I’m in the same camp, but wording it as “unable to assimilate new information” might actually help me have more sympathy for the willfully ignorant. That sounds awful to deal with.

[–] OpenStars@discuss.online 4 points 2 weeks ago

I get you - and am the same. I hold little to nothing against someone unable to learn... but that's not what I am talking about. Imagine someone with an IQ of 50, who decides to pass themselves off as a doctor - you go in for brain surgery and, whoopsie, you get your event taken care of "at a reduced price". Nobody blames someone who is authentically stupid - and if that sounds bad, note that I include myself first among that category:-) - until and unless they step up and decide to become a LEADER. The latter carries with it a societal obligation to do better, than us mere peasants.

Put another way, if you are going to perform literal and actual and fully physical violence against an establishment such as the government of the United States of America (i.e. becoming one who acts rather than being acted upon), then you might want to start with actually reading the document that you are about to overthrow. It does no good to sleep with it under your pillow - you need to pull it out and actually READ it for it to do any good! Although many who were there have self-admitted that they have not in fact read it, even so much as once.

Likewise, more people died in the USA from the recent pandemic than all wars combined. Much of that was preventable, and quite frankly we don't even (nor will ever) know precisely how many are directly attributable to that, b/c those stats were deliberately fudged and forbidden to be counted. The same with school shootings - we counted at one point that there were more "mass events" (involving 5+ people) than there were calendar years, but the government is specifically prohibited from collecting this data, so once again we'll never truly know the extent, only lower-bound estimates (which are already shockingly high). Also people have already died from the ham-handed prevention of "abortion", that somehow includes cancerous masses, dead fetuses (from natural miscarriages) with necrotic tissue rotting away (but can't remove either b/c that could be considered an "abortion"), ectopic "pregnancies", and other life-threatening situations, which are nowhere close to the medical definition of "abortion", yet to the lawmakers (some of whom claim that babies cannot be produced from a rape - I AM NOT MAKING THIS UP - b/c "God has a way of shutting that whole thing down there in the case of rape") are too unintelligent to understand anything at all about what is going on.
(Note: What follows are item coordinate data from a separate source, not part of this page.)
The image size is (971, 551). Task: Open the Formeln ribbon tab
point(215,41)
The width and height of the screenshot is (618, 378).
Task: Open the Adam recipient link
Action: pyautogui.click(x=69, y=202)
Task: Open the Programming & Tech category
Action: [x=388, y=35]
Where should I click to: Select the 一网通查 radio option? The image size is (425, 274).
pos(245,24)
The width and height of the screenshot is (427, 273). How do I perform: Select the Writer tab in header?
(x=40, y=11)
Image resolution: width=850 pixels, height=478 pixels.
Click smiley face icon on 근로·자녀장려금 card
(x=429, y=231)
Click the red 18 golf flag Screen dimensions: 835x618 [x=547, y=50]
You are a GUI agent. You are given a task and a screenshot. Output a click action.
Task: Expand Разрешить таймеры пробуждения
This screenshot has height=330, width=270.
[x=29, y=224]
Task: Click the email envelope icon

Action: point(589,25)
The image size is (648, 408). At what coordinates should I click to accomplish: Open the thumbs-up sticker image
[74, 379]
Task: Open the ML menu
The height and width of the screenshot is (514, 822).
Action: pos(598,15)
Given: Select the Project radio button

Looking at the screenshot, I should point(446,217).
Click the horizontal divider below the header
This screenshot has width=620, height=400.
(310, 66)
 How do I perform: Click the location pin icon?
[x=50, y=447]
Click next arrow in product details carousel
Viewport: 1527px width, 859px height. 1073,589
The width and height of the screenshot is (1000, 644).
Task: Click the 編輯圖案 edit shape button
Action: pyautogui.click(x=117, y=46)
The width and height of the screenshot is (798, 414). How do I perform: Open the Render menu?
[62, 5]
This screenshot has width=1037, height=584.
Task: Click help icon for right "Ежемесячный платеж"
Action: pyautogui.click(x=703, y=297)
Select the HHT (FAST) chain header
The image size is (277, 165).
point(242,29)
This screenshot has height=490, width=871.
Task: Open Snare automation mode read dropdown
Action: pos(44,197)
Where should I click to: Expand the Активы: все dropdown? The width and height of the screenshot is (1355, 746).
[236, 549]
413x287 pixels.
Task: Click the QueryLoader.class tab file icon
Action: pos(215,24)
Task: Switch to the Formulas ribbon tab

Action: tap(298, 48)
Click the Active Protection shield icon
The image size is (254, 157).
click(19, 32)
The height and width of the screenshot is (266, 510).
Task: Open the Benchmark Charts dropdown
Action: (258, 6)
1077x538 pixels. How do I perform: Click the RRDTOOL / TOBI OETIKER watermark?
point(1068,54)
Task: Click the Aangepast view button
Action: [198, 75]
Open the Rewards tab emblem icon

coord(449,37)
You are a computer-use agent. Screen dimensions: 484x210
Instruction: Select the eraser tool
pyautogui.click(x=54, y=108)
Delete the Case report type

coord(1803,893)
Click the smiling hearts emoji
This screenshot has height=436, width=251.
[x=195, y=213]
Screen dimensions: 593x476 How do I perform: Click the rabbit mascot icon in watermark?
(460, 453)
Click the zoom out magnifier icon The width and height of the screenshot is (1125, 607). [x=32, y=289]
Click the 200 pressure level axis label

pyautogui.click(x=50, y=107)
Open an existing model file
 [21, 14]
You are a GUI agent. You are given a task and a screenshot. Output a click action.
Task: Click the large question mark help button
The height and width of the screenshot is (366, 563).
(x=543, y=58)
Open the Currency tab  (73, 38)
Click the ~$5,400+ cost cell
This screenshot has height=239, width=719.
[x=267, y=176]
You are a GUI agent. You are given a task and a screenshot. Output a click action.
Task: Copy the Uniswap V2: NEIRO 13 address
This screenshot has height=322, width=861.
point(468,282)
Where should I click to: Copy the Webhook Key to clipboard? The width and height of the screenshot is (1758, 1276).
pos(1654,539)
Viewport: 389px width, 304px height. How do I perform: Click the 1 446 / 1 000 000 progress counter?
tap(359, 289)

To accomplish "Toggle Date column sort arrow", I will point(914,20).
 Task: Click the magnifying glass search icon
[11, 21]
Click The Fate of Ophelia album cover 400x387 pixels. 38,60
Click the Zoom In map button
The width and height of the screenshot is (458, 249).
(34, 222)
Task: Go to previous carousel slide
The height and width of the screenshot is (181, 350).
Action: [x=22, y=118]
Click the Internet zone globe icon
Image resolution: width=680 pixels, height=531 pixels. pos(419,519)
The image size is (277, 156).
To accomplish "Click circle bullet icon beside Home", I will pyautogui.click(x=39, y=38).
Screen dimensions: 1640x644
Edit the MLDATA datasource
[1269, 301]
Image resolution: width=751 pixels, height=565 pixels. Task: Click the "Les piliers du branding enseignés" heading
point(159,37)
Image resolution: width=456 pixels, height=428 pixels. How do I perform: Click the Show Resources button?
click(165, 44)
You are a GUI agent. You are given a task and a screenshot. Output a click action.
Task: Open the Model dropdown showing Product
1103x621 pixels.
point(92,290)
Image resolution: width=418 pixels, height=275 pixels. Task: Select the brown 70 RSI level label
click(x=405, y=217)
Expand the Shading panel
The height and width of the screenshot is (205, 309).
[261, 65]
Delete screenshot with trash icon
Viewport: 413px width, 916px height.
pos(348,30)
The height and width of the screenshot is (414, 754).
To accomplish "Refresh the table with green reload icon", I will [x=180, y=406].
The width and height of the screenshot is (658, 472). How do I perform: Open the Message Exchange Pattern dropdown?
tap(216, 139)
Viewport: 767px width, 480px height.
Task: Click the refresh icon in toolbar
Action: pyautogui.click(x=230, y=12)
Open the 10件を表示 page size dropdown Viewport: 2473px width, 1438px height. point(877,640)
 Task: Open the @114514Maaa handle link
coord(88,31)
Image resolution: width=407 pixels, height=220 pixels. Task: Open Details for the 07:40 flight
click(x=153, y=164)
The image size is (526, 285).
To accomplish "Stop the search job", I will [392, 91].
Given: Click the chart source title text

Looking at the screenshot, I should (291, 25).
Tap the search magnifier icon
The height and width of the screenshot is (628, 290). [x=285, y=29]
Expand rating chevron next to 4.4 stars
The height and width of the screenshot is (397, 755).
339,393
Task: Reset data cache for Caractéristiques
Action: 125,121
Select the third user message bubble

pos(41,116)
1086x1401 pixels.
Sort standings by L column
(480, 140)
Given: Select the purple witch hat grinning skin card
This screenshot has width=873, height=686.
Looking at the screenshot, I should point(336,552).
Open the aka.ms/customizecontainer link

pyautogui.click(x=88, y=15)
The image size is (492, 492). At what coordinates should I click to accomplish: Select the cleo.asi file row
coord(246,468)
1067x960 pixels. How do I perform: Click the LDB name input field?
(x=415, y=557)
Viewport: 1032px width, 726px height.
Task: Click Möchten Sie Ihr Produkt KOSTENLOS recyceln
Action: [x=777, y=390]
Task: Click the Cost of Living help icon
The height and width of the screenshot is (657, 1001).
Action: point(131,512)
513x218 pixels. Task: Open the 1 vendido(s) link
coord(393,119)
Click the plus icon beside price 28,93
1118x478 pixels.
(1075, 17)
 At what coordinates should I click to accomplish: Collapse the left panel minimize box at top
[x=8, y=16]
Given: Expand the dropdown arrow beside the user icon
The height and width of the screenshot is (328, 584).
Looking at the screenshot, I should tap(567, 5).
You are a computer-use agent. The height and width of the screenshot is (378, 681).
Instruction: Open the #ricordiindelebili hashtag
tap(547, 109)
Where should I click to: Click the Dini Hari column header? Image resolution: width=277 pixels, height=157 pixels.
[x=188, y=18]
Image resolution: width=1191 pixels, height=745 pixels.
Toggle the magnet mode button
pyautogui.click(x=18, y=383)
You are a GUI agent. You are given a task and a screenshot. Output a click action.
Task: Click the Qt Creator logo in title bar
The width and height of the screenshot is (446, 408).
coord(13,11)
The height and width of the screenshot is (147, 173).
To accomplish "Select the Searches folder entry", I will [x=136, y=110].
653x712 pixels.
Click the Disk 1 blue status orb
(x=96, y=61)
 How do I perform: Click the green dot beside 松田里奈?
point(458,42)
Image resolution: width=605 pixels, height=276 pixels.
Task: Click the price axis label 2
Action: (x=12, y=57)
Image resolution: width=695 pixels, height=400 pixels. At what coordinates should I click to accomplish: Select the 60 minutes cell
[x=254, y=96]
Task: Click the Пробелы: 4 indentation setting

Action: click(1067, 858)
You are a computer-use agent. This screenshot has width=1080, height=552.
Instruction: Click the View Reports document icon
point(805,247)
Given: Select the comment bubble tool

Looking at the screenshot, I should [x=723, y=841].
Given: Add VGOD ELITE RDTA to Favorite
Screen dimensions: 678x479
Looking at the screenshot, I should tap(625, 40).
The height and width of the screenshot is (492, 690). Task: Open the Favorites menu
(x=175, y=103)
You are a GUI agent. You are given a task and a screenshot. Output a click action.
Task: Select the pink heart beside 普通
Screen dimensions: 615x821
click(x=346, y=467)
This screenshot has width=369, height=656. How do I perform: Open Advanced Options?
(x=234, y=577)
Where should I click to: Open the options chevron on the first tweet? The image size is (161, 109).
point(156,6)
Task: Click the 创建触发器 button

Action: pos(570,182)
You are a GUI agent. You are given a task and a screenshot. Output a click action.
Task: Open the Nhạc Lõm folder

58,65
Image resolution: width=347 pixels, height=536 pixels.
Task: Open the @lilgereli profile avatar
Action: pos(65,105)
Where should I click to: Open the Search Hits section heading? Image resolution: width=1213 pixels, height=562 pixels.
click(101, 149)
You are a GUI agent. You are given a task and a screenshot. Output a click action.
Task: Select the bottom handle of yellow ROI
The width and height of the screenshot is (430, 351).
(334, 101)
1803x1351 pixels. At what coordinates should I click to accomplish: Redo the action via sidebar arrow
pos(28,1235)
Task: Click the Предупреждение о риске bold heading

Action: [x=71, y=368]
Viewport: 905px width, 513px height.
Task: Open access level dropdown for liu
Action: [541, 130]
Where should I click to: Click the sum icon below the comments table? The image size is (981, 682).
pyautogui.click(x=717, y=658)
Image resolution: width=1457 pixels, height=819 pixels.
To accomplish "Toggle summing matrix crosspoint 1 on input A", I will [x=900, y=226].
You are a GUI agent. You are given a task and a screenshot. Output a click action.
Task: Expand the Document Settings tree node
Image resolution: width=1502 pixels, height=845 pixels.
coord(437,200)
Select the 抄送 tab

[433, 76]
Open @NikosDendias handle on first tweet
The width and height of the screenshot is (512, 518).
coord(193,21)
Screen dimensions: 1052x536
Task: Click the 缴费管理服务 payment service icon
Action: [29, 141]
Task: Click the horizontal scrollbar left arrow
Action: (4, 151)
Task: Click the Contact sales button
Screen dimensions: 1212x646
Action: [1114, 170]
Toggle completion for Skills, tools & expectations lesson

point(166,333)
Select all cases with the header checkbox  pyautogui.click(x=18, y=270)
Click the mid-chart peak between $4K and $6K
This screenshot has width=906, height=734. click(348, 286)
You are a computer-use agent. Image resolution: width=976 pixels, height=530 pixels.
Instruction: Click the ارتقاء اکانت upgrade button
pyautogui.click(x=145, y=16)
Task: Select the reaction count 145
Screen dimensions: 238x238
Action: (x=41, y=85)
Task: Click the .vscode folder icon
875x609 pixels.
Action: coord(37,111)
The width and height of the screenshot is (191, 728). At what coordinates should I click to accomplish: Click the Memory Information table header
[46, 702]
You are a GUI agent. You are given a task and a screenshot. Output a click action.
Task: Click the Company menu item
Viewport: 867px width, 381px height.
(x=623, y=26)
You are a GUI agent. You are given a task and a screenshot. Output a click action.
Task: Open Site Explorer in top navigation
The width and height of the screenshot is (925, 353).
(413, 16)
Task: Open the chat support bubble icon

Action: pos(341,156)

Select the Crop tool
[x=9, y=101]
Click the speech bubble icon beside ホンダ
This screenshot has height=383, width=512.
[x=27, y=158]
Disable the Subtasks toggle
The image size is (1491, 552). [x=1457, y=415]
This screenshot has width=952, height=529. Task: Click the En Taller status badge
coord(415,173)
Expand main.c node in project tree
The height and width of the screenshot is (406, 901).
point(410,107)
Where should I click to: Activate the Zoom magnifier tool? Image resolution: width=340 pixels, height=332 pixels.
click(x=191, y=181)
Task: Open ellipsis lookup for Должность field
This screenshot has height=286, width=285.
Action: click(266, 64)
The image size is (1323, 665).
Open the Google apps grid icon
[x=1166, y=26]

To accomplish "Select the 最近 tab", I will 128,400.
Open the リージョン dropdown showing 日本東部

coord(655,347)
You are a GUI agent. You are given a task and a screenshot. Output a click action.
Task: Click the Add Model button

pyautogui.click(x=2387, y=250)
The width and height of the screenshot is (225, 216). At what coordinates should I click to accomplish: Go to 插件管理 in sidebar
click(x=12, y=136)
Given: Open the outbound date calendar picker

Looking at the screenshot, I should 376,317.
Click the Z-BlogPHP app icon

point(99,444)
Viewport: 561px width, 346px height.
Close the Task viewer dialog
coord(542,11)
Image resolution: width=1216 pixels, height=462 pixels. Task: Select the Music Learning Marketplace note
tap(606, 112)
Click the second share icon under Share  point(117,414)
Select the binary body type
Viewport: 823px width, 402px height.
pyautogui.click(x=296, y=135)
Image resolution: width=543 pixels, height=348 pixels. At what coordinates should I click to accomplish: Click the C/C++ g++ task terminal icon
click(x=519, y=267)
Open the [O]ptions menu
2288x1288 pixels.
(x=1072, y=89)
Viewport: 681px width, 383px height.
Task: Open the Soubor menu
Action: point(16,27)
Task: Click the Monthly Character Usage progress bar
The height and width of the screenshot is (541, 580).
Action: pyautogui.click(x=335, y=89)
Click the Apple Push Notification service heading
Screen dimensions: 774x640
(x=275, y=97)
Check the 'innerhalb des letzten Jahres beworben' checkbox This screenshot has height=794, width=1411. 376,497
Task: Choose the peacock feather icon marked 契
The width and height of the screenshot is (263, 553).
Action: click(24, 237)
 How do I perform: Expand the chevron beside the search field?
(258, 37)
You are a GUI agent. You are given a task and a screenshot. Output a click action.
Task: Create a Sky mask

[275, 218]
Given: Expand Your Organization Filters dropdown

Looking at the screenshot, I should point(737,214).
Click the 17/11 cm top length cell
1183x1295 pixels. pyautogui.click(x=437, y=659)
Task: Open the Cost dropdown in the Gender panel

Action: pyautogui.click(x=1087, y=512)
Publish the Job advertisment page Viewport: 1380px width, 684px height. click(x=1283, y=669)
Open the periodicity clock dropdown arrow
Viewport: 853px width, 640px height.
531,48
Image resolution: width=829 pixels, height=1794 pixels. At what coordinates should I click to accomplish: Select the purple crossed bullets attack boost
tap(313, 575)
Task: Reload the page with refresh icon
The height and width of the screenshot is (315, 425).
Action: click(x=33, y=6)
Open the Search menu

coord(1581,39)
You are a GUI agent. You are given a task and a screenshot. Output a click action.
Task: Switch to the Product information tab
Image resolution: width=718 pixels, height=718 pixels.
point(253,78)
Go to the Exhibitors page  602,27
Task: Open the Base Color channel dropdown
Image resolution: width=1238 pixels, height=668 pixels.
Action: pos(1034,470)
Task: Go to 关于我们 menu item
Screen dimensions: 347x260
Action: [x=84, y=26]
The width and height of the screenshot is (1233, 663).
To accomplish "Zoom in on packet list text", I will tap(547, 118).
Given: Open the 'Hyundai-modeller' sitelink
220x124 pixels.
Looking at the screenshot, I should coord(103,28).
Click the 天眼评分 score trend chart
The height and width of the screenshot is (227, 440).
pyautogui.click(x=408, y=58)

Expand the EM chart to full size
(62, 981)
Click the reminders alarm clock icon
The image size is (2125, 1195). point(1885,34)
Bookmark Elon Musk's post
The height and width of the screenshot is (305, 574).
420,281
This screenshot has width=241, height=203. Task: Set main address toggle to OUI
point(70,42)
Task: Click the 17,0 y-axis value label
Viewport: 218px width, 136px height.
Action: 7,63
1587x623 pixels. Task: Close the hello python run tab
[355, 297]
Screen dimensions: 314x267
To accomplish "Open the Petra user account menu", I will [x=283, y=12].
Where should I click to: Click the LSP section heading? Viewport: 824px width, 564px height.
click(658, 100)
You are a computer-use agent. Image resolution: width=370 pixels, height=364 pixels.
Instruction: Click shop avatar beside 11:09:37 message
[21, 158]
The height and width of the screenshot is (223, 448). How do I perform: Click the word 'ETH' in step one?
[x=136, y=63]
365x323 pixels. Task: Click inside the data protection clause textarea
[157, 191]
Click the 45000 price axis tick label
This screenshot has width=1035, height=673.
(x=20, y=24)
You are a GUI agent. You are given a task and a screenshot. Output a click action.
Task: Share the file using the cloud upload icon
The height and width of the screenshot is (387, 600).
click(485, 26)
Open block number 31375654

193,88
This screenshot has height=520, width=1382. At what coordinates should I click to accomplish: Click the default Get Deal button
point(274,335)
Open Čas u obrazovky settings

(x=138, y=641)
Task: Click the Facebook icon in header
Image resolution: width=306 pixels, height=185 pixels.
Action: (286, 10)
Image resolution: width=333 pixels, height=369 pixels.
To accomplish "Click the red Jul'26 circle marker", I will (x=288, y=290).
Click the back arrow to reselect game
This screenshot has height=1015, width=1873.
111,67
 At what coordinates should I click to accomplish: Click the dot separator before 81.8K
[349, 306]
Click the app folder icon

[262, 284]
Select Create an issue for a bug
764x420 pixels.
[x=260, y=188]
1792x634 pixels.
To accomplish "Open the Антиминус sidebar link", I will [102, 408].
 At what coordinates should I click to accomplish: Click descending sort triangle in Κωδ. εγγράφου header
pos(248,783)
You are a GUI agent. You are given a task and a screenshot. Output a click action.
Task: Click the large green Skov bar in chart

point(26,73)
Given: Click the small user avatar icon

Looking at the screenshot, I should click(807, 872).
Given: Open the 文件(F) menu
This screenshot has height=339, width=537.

However, nobody is that stupid, as to e.g. see Trump wear a mask, then turn around and claim to others that he does not wear masks. We have long ago crossed that line, from "stupidity" to "obstinacy". This is cognitive dissonance, yes likely imposed upon people from others (e.g. Putin), but also willfully held onto by many.

And here is proof: a video by Kurzegatcht that is only 11-minutes long that explains why people should take the vaccine. This is VERY understandable. Anyone who watches this would INSTANTLY understand the situation fully - and it's only 11-minutes long, so for something that could save a life, and possibly that of every one of your family members - is not too much to ask. And yet... people did not do it.

Moreover, much of the subject matters involved in all of what I mentioned above don't even need a video of even 1 minute to explain - e.g. to say that "kids getting shot in schools all across the nation" is... what is is again? good? no wait, bad, yeah, that's it, that's a bad thing!... right?!

That's not stupidity - that's stubbornness.

[–] ccp@lemy.lol 3 points 2 weeks ago* (last edited 2 weeks ago)

P->J completely inverts the orientations of the cognitive functions (Ti Ne Si Fe -> Ni Te Fi Se), it wouldn't reflect a singular change but a wholesale shift in how you take in and act on information (also J doesn't mean judgmental).